The liver and brain are very active throughout the night - cleaning up and organizing and doing lots of cool things. They need energy (glycogen) to do that. When they run out of the energy you've provided, stress hormones go up to signal the need for more glucose. That cortisol spike will wake you up, but if you don't provide your body with some glucose STAT, the cortisol then signals to the liver to break down muscle to create glucose.
That's no bueno.
So #1: eating enough throughout the day is very important. Start your day with a solid breakfast to signal to your body that all is well.
#2: eating ice cream as a night time snack can help you top off those stores and keep you sleeping like a husband all night long. (Be picky about your ice cream of choice... stay away from franken ingredients. Haagen-Dazs vanilla bean is 😘👌🏻)
And #3: if you do wake up in the middle of the night, try eating a banana or drink some orange juice and see if that helps you get back to sleep.
Aaaaannnnd!! Everyone that has access to GLP-1 Done Right now has access to Healthy Habits Done Right!
Both programs are now held within "The Done Right Wellness Vault". You can log in to your member dashboard and go back and forth between programs/courses/the community. All my future offerings will be held within The Vault, so with access to The Done Right Wellness Vault, you'll have access to everything I offer.
Healthy Habits Done Right is a 10-day program that will take you from goal setting to habit formation with short, daily videos and an accompanying workbook that walk you through a simple step-by-step process. I do not tell you which goals/habits to work on, but I teach you the skills to determine what will move the needle most in your life right now and how to make that happen.

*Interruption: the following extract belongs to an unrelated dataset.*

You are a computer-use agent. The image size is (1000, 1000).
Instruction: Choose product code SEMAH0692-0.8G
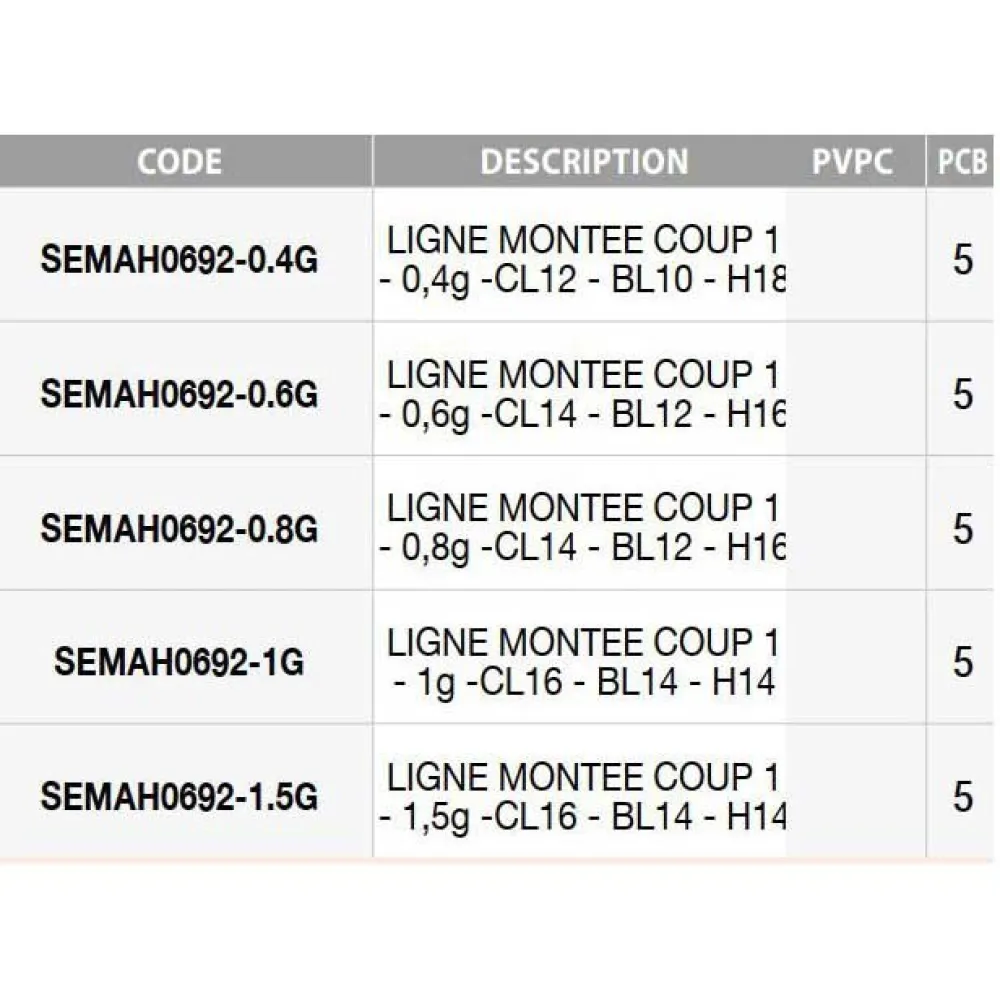tap(179, 528)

These are skills that will help you succeed when all other attempts at behavior change and habit formation have failed.
I developed the 10-day program based on coaching skills and practices as well as the work by Dr. BJ Fogg and his behavior modification program and book "Tiny Habits". I'm confident this could be life changing for you if you're trying to make healthy changes in your life.
Log in to your member dashboard today and in 10 days from now, you could be on your way to finally reaching those goals!

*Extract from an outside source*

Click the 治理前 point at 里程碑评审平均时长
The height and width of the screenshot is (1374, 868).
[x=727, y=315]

If you don't yet have access to GLP-1 Done Right, join The Done Right Wellness Vault and get immediate access to GLP-1 Done Right and Healthy Habits Done Right!
I'm so excited to see the progress you make with this program! See you inside!
Hugs & Smoothie Smiles,
Coach Camille PN, SSR
PS: My husband and I have been going to the gym in the early mornings to walk on satan's sidewalk. I'm gearing up to start my annual 5k training, but I just can't force myself to run on a treadmill. 😫 Who wants to train for a 5k with me? Race day is July 4.
Question of the week:
Q: What about that new, upcoming GLP-1 drug - Retatrutide?
A: It's not something I'm ready to recommend over Semaglutide or Tirzepatide. Initial studies aren't showing it having as much weight loss effect as Tirzepatide. It also has an effect on glucagon receptors, and to be honest, I haven't done enough digging to know if this is a good or bad thing. For now, I'm leaning towards bad. Glucagon is a stress hormone, and it seems to me that messing with the receptors isn't something we want to do, but it very well could be messing with them in the right direction. However, the fact that the studies aren't showing as favorable outcomes as Tirzepatide leads me to just stick with the status quo. I'll probably dig in and do more research, which I encourage you to do as well, but if you were to ask me, just stick with Tirzepatide.